__ASSIGNMENT__. Where does the string "computer" appear? Copy every line of the entries below that holds it.

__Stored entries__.
########################################

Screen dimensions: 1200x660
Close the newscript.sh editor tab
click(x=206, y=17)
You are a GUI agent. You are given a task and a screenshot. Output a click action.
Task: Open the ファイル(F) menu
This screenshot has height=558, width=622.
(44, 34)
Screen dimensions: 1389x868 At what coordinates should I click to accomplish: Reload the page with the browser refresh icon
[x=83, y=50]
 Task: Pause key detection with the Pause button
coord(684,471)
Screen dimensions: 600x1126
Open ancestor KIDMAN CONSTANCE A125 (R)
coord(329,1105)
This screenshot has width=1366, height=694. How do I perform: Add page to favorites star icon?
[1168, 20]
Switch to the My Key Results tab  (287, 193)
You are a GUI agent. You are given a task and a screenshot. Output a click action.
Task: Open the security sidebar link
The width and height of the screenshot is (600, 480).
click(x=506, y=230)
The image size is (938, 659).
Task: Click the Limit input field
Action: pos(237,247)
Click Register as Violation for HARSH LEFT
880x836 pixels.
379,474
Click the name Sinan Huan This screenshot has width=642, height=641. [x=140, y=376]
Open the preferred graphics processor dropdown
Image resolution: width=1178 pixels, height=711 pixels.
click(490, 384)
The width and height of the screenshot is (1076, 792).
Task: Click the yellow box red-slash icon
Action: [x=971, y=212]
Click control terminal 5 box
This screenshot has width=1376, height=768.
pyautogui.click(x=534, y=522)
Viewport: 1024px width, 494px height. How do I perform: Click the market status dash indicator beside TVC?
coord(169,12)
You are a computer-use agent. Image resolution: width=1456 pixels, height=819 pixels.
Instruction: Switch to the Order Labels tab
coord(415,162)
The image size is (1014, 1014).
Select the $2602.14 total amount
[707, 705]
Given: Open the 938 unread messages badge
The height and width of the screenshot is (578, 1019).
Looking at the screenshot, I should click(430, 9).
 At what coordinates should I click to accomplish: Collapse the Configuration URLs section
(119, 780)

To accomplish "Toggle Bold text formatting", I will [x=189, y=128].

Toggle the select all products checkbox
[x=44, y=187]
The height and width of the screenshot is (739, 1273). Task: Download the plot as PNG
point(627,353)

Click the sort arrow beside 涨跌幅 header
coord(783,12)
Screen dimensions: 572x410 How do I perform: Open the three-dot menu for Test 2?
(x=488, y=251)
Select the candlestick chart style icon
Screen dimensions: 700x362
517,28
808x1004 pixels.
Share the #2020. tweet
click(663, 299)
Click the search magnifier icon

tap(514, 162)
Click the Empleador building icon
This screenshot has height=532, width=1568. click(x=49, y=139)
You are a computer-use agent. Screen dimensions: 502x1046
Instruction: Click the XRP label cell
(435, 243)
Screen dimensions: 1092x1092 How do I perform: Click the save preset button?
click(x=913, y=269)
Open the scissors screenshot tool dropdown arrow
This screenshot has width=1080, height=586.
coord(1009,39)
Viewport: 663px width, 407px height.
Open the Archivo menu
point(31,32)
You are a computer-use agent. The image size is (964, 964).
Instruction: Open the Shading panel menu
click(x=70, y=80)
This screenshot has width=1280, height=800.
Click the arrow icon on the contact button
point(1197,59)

########################################

__TASK SOLUTION__.
You are a computer-use agent. Image resolution: width=1456 pixels, height=819 pixels.
You are a computer-use agent. Screen dimensions: 502x1046
You are a computer-use agent. The image size is (964, 964).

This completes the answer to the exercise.